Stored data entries
= = = = =

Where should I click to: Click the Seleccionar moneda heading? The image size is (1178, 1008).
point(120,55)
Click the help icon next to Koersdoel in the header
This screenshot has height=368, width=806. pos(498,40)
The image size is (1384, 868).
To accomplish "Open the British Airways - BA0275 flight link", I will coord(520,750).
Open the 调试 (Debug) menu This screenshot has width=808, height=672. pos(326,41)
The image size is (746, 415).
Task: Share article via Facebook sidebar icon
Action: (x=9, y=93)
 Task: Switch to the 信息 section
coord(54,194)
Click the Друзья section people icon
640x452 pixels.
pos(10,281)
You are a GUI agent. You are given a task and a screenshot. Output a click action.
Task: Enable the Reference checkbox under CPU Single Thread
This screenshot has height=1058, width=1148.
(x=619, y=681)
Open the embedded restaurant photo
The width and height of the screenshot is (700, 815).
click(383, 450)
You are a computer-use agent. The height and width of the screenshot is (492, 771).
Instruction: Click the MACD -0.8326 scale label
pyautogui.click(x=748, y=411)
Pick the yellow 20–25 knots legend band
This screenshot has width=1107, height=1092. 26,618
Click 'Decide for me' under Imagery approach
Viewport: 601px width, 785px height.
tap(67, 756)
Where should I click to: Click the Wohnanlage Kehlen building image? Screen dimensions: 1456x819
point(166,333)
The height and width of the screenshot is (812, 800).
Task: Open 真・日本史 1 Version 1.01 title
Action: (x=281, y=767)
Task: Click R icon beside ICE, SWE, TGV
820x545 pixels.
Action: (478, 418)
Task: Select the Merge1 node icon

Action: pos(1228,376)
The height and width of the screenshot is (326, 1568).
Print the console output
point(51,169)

= = = = =

What is being asked: Count the lines of the records above that contain the word "screenshot" and give only the number.

Output of the task: 9